#
# ALGORITHM Adaptive Cooperative Substructure Search (ACSS)
#


# Improved in knowledge transfer
import numpy as np
import random
import time
from collections import Counter, defaultdict
from copy import deepcopy

class TSPSolver:
    def __init__(self, coordinates: np.ndarray, distance_matrix: np.ndarray):
        """
        Initialize the TSP solver.

        Args:
            coordinates: Numpy array of shape (n, 2) containing the (x, y) coordinates of each city.
            distance_matrix: Numpy array of shape (n, n) containing pairwise distances between cities.
        """
        self.coordinates = coordinates
        self.distance_matrix = distance_matrix

        # Tunable parameters (can be adjusted)
        self.population_size = 8
        self.max_iters = 1000
        self.time_limit = 10.0  # seconds
        self.random_seed = None
        if self.random_seed is not None:
            random.seed(self.random_seed)
            np.random.seed(self.random_seed)

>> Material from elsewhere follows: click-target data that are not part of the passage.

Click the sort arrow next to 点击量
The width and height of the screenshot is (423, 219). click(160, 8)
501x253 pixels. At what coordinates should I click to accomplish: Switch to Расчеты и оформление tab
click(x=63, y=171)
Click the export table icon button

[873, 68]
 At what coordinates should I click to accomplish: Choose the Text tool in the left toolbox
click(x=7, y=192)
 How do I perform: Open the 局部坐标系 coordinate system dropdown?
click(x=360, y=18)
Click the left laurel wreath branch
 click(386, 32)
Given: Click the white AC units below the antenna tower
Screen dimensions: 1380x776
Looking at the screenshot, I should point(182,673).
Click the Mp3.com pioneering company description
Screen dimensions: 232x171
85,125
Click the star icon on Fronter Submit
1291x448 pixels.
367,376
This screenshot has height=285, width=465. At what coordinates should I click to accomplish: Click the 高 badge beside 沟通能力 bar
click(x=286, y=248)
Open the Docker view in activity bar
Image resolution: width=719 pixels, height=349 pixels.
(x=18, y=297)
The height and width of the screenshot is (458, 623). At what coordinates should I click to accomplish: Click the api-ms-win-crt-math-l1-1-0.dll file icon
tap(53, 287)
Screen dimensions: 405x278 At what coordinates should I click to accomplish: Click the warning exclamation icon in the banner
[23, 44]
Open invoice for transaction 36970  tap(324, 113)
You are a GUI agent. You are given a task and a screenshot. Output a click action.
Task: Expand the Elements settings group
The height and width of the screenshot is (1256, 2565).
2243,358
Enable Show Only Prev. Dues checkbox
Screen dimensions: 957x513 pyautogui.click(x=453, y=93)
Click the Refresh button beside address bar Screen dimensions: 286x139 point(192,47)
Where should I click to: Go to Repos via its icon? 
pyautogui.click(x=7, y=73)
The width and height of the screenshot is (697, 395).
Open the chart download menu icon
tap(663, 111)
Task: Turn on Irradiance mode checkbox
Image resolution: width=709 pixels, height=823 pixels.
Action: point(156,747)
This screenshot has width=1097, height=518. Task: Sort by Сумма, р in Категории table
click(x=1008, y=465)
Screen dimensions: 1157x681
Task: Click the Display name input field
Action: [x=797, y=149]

    # ---------------- Helper functions ----------------
    def _tour_length(self, tour):
        # tour: list of node indices length n
        n = len(tour)
        if n == 0:
            return 0.0
        dist = self.distance_matrix
        total = 0.0
        for i in range(n):
            a = tour[i]
            b = tour[(i+1) % n]
            total += dist[a, b]
        return float(total)

    def _nearest_neighbor(self, start=0):
        n = len(self.coordinates)
        unvisited = set(range(n))
        tour = [start]
        unvisited.remove(start)
        cur = start
        dist = self.distance_matrix
        while unvisited:
            # choose nearest
            nxt = min(unvisited, key=lambda v: dist[cur, v])
            tour.append(nxt)
            unvisited.remove(nxt)
            cur = nxt
        return tour

    def _random_tour(self):
        n = len(self.coordinates)
        tour = list(range(n))
        random.shuffle(tour)
        return tour

    def _compute_edge_counts(self, tours_list, top_k=None):
        counts = Counter()
        for tour in tours_list:
            n = len(tour)
            if n == 0:
                continue
            for i in range(n):
                a = tour[i]
                b = tour[(i+1) % n]
                counts[(a, b)] += 1
        if top_k:
            return counts.most_common(top_k)
        return counts

    def _apply_2opt_tour(self, tour, memory_edges=None, max_iter=1000, penalty_alpha=1e-4):
        """
        2-opt for full tour (cycle). Uses first-improvement strategy and optional memory penalty to discourage breaking frequent edges.
        """
        if tour is None:
            return tour
        n = len(tour)
        if n <= 3:
            return tour[:]
        best = tour[:]
        dist = self.distance_matrix
        mem_get = memory_edges.get if memory_edges is not None else (lambda k, default=0: default)
        alpha = float(penalty_alpha)

        def total_length(lst):
            return self._tour_length(lst)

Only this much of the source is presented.